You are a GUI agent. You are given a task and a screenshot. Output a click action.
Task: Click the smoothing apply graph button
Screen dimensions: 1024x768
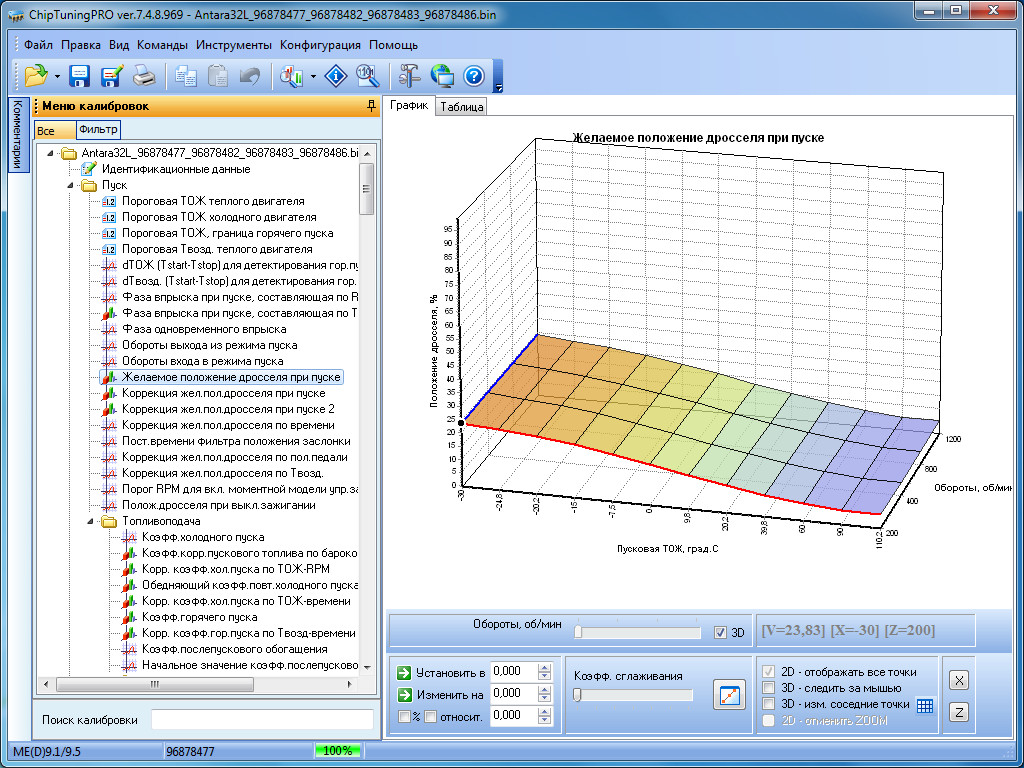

----

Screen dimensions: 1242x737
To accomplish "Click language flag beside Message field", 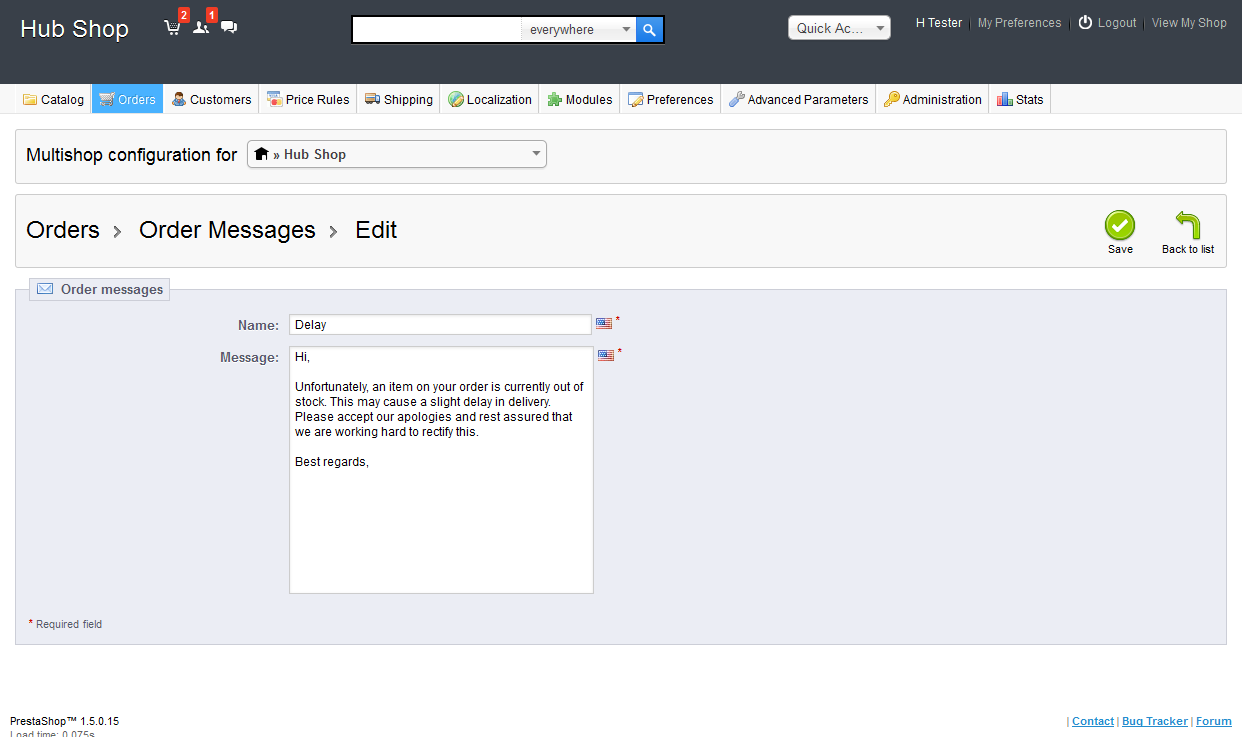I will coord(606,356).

----

◆ Exercise brief: Taking the listing above as the source, transcribe only the lines starting at the line with "Task: Click the smoothing apply graph button" and going through the line with "Screen dimensions: 1024x768", unaltered and with both ends included.

◆ Output below:
Task: Click the smoothing apply graph button
Screen dimensions: 1024x768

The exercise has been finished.